For FY18 the company expects 15% growth in consultancy revenue. And for FY19 the growth for consultancy will be about 25%. Major contribution from large turnkey orders i.e. HPCL and BPCL orders that was bagged in last fiscal will happen starting next fiscal. The contribution though gradually kicks in starting H2FY18, major contribution is expected only from FY19 onwards only.

Other income declined due to drop in interest rate.

Second quarter is good in-terms of order intake. The company bagged one large consultancy order worth Rs 1015 crore from HPCL Mittal Energy. Other major order bagged is Polymer rehydration project at GuruGovindsahib refinery and Rs 235 crore EPC project of ONGC at Hazira.

On green-field refinery project Rajasthan Refinery is the one that is expected to get finalised in H2FY18. This project is delayed and the company is still continuing with discussion. This project can come in by Q4FY18 if all goes well. All other projects are touch and go kind of projects. The company targets onsite and offsite consultancy assignment and it has finalised one large order i.e. HMEL in Q2FY18. The target order intake for this fiscal is about Rs 2500 crore.

IOCL Gujarat is an expansion project, so the consultancy order will not be that big with the order size will be in the range of Rs 150-200 crore. However the company is targeting a large petrochemical project from GAIL, which has to cross budgetary approval.

Jump in receivables in Sep '17 end - No issue with receivables, collection are on time. The increase in receivable is largely due to GST, increased billing activity in Q2FY18 which will be received in current quarter.

All Euro 6 upgrade orders were already placed and nothing is pending as of now.

Refineries are gradually moving towards petrochemical integration. In next 8 years we see petrochemical integration in the country. Work already started at Kochi Refinery for HME. Planning for expansion is envisaged at Panipat refinery. Numaligarh Refinery some conceptual work is under planning for product export to Bangladesh.

Major brown field projects under pipeline/envisaged in the country are Numaligarh expansion project (from 3 to 9 MMTPA), Matura from 8 to 11 MMTPA, Gujarat from 13.5 to 18.5 MMTPA and Panipat from 15 to 20MMTPA.

Greenfield refinery projects under pipeline are – Rajasthan Project with Phase I capacity of 9 MMTPA plus petrochemical complex. Maharashtra phase I with a capacity of 14 MMTPA and 20 MMTPA in phase II.

For aGreenfield refinery project the average capital cost per MMTPA will be about Rs 4000 crore/ mmtpa. In case of brownfield the capex will vary depending on the facility created.

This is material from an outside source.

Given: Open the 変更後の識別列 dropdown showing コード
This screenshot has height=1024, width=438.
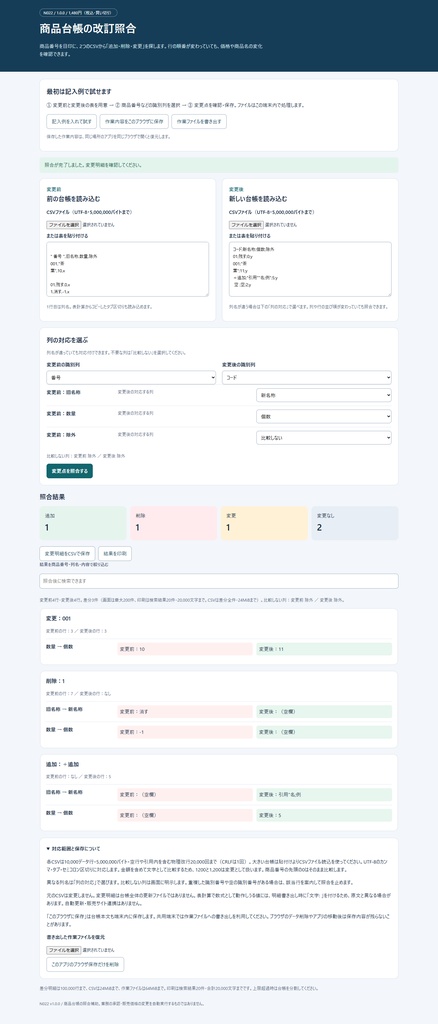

West Coast green-field refinery is still in land acquisition stage.

Share captured by the company depend on the mode of tender/contracting. If it is PMC then the share will be around 2-5% and if it's EPC then it will be higher.

Impact of wage revision was 17%. The wage revision is effective from Jan 1, 2017 and the company has provided for the last three quarters.

Q2FY18 revenue and profit include an amount of Rs 37.42 crore towards claim settlement relating to a project executed in previous years for which the client has levied price discount for delay in completion of the project.

Order intake target for this fiscal is about Rs 2500 crore, not considering materialisation of both the greenfield projects even though the company expects some possibility of Rajasthan greenfield refinery project materialisation in Q4FY18. If green field project materialize then the company will overshoot the OI target for the fiscal.